What confidence do you have that finding the antiderivative of the laplace transform of f(t) with respect to s then inverse laplace transforming it would give you the antiderivative of f(t)? Even if it did, I would wager that you wouldn't be able to do the resulting inverse laplace transform in terms of elementary functions!

For instance, if we calculate the bilateral laplace transform for [itex]\exp(-t^2/2) [/itex]:

[tex]F(s) = \int_{-\infty}^{\infty}dt~e^{-st}e^{-t^2/2}[/tex]

Complete the square in the exponent:

[tex]\int_{-\infty}^{\infty}dt~e^{-\frac{1}{2}(t^2 + 2st + s^2 - s^2)} = \int_{-\infty}^{\infty}dt~e^{-\frac{1}{2}(t+s)^2}e^{s^2/2}[/tex]

which gives
[tex]\sqrt{2\pi}e^{s^2/2}.[/tex]

So, it looks like in order to integrate the bilateral laplace transform, you still need to integrate a Gaussian! (Well, Gaussian-like, due to the sign of the exponent).

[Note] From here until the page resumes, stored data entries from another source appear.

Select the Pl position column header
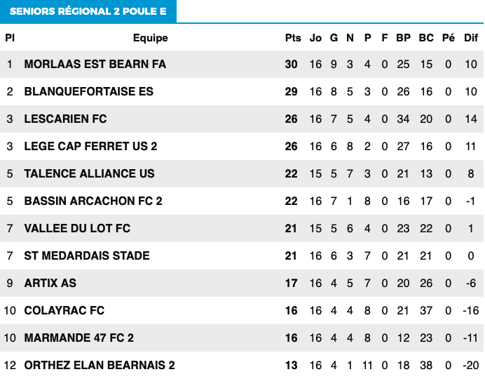485x386 pixels. 10,38
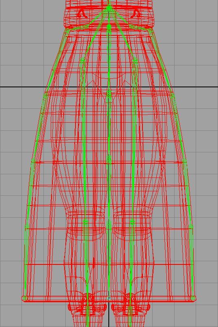
Task: Click right skirt bone tip at hem corner
Action: point(193,298)
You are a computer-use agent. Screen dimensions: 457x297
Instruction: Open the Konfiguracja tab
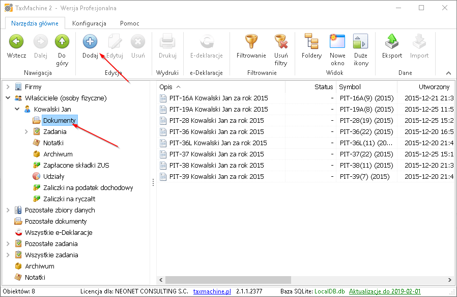89,23
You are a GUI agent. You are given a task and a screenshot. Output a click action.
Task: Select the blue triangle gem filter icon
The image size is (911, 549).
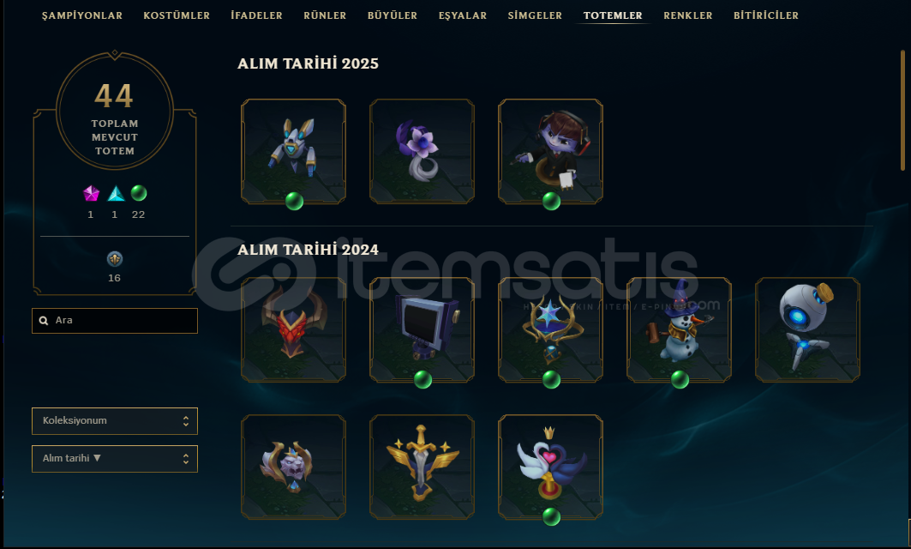click(116, 193)
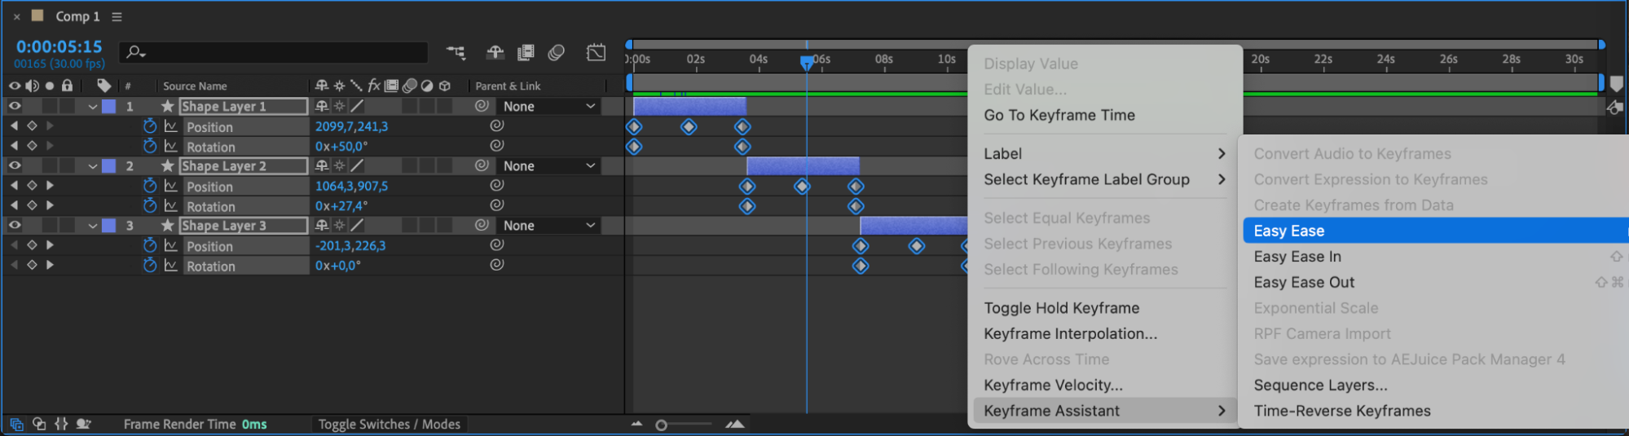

(Edit: I'm pretty sure the integrating thing wouldn't work anyways. If you take the regular laplace transform for t from 0 to infinity, then consider L[t] = 1/s^2. Integrating with respect to s gives -1/s. Taking the inverse lapace transform of that gives the step function -H(t), which is certainly not the derivative of t.)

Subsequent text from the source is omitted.